### 課題
• a. AK-69のインタビュー記事で、AK-69が自分にとって燃料になると語っているものは何か答えなさい。
• b. AK-69のインタビュー記事の要点を三文でまとめなさい。

### 提示文
====
AK-69、5度目の武道館公演を控えた今、自身の人生を刻んだ配信シングル“Break through the wall”に込めた想いを語る

AK-69、5度目の武道館公演を控えた今、自身の人生を刻んだ配信シングル“Break through the wall”に込めた想いを語る

俺は悔しさ、恥ずかしい想いとかが燃料になるタイプ。闘ってる人って、そういうタイプの方が多いんじゃないかなと

――この曲は、サウンドも心を鼓舞してくれるものがすごくあります。

「こういう物悲しい感じがある曲をタイアップで作るっていうのは、なかなかないと思うんです。アスリートブランドの曲はもっとファンファーレ感のある、『行くぞ!』っていう感じで、スタジアムでみんなで大合唱するようなものになりがちなので。プロデューサーも最初、そういうトラックを候補で出してきたんですけど、俺の頭の中にイメージがはっきりあったので、『絶対に違う』って言ってこれを作り始めてました。それを尊重してくれたUNDER ARMOURは、まじでイケてるブランドだと思いましたね」

――この曲に表れているギラギラした負けん気のようなものは、やはり大事ですよね。

「気持ちよかった感情とかってご褒美みたいなものなので、『それによって頑張れるのか?』ってなると、自分は頑張れないのかなと。俺は悔しさ、恥ずかしい想いとかが燃料になるタイプなので。闘ってる人って、そういうタイプの方が多いんじゃないかなと思います」

――《なりたい・・・ なりたい・・・ 誰でもねぇ“俺”に成りたい》という表現も、はっとさせられるものがありました。理想って「この人みたいになりたい」という憧れから始まることが多いのかもしれないですけど、突き詰めていくと「自分として行けるところまで行きたい」というものになっていくように感じるので。
====
### 資料データ
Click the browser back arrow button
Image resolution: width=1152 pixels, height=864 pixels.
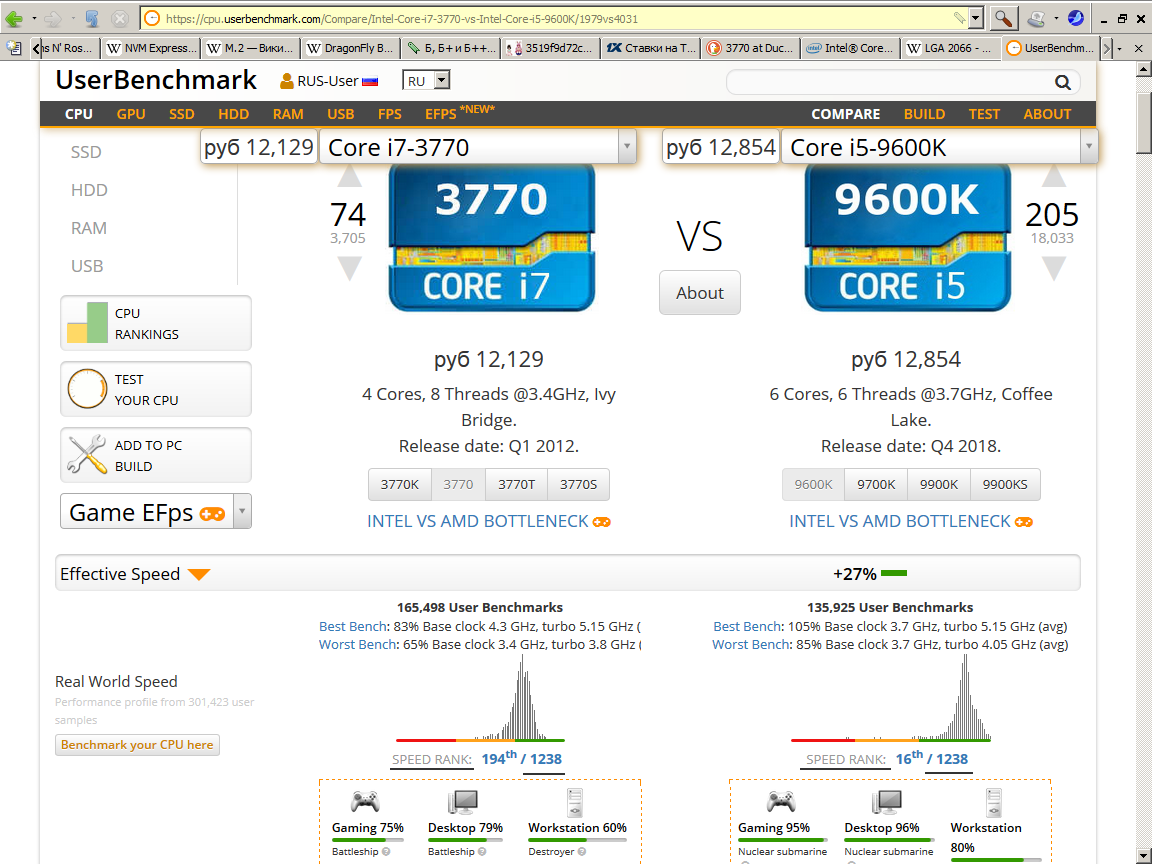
====
### 回答
• a. 悔しさや恥ずかしい想いである。

• b. AK-69は、5度目の武道館公演を控えて、配信シングル“Break through the wall”に込めた想いを語っている。プロデューサーは最初にファンファーレ感のあるトラックを候補に出したが、AK-69は自分のイメージと違うと言って物悲しい感じの曲を作り始め、UNDER ARMOURはそれを尊重した。また、気持ちよかった感情はご褒美のようなもので、自分は悔しさや恥ずかしい想いが燃料になるタイプだと述べている。